The United States Justice Department has asked a federal court to permanently bar a local business man from promoting alleged sham pension-plan and welfare-benefit-plan tax fraud schemes, they announced Thursday.
The civil injunction suit against William Alexander, and his two companies – Retirement Plan Services Inc. and Lyons Pensions Inc. – was filed in U.S. District Court in Los Angeles. Officials said the scheme allegedly cost the U.S. Treasury at least $30 million.

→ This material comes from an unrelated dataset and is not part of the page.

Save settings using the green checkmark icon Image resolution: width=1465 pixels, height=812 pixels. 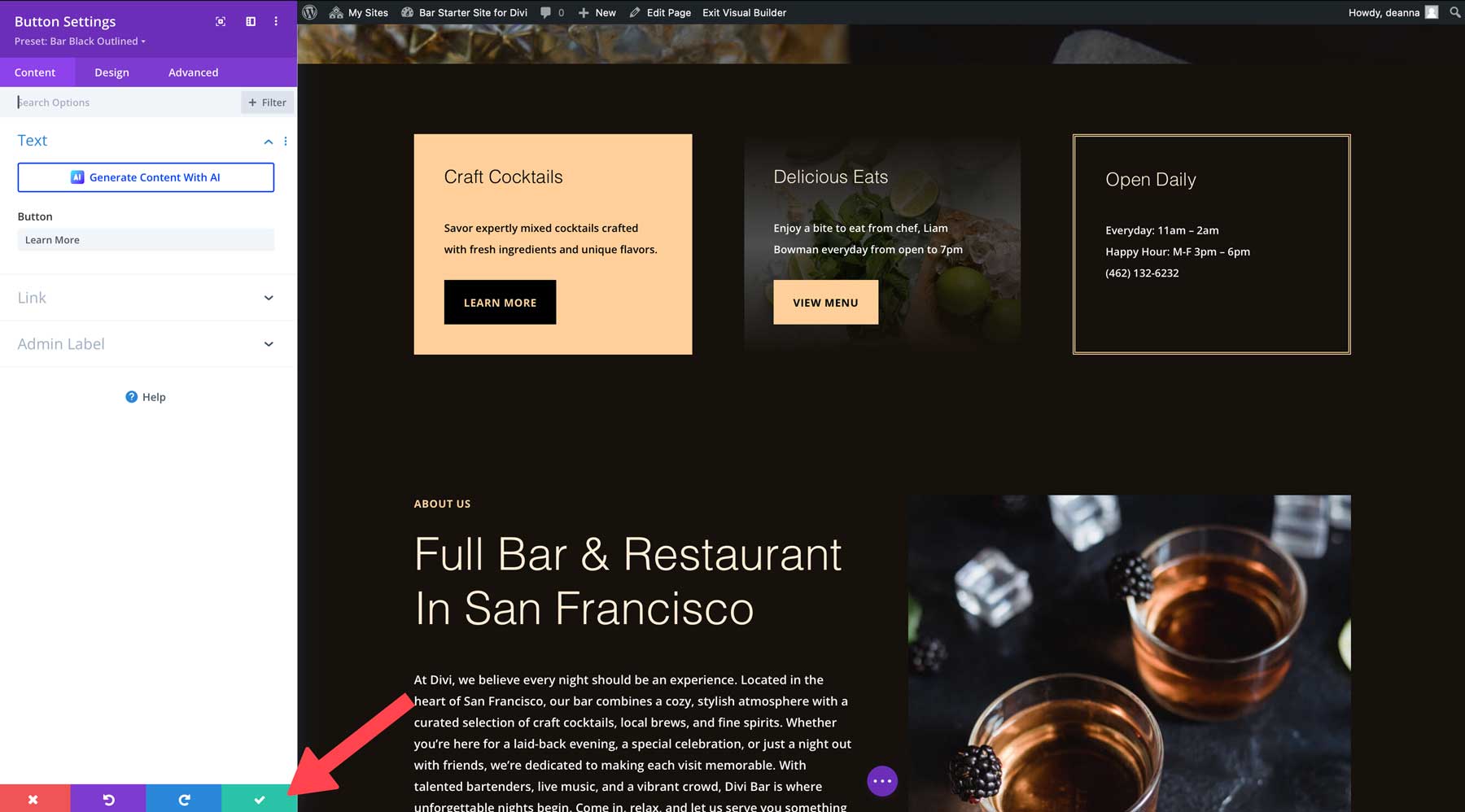point(260,798)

According to the complaint, Alexander helps small business owners adopt sham pension plans. He allegedly falsely advises customers that they can claim significant deductions for purported contributions to these sham pension plans in order to reduce or eliminate their federal income taxes. The complaint also alleges that Alexander fraudulently re-characterizes his customers’ non-deductible personal expenses as purported deductible pension-plan contributions.

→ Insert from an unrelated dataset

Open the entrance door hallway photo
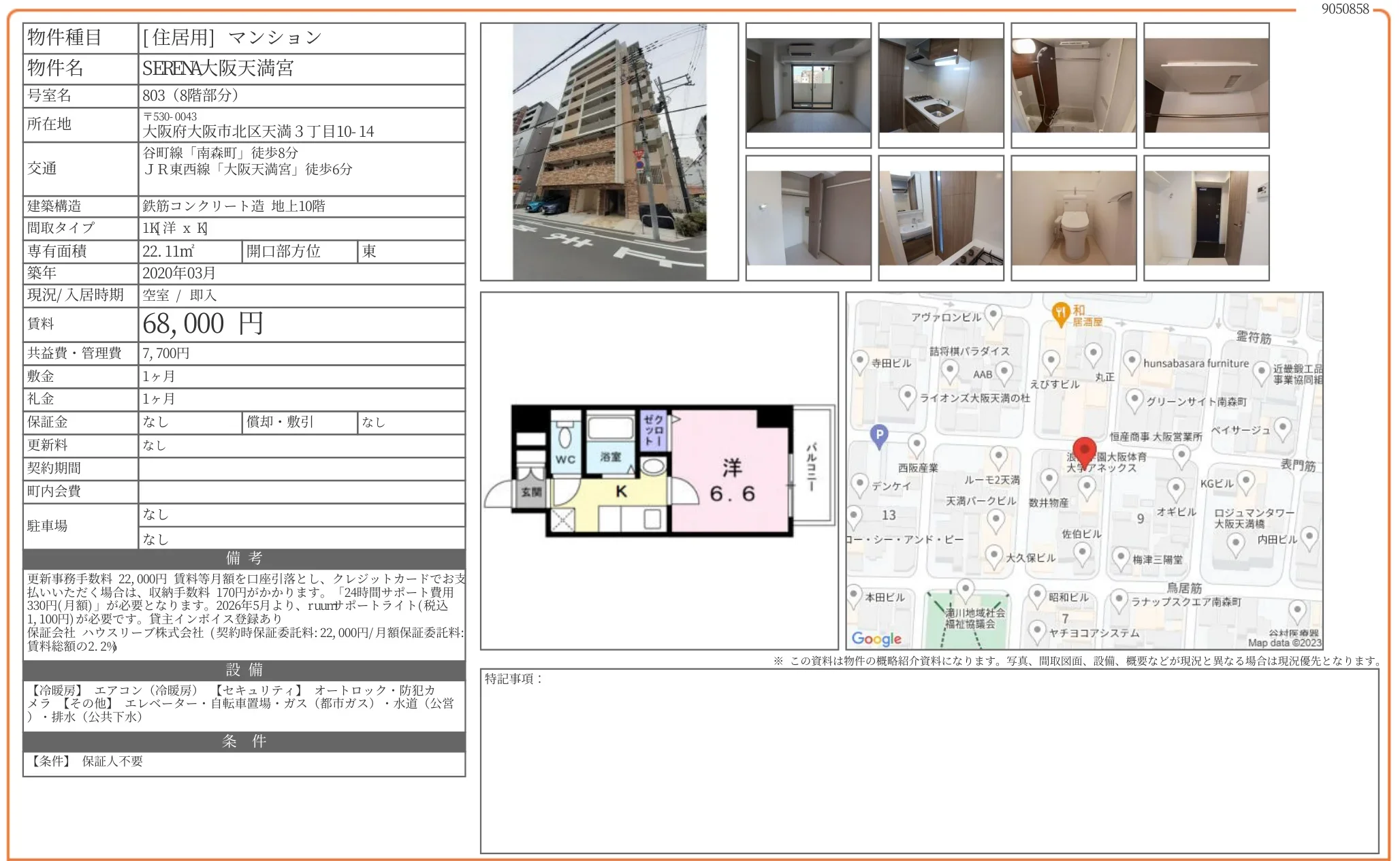 point(1206,218)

According to the complaint, Alexander helps customers adopt pension plans that illegally exclude rank-and-file employees. The complaint cites a letter Alexander allegedly sent to one of his clients, a California physician, in which Alexander explains that the goal is to “exclude the employees from this rich pension plan that I use for the owner.” The complaint further alleges that Alexander tries to conceal his pension-plan scheme by purposely not filing required documents with the Internal Revenue Service and Department of Labor.
Alexander’s promotion of the pension plan and welfare-benefit tax fraud schemes have allegedly cost the government at least $30 million.
In the past 10 years the Justice Department’s Tax Division has obtained hundreds of injunctions against tax scheme promoters and tax preparers. Information about these cases is available on the Justice Department website.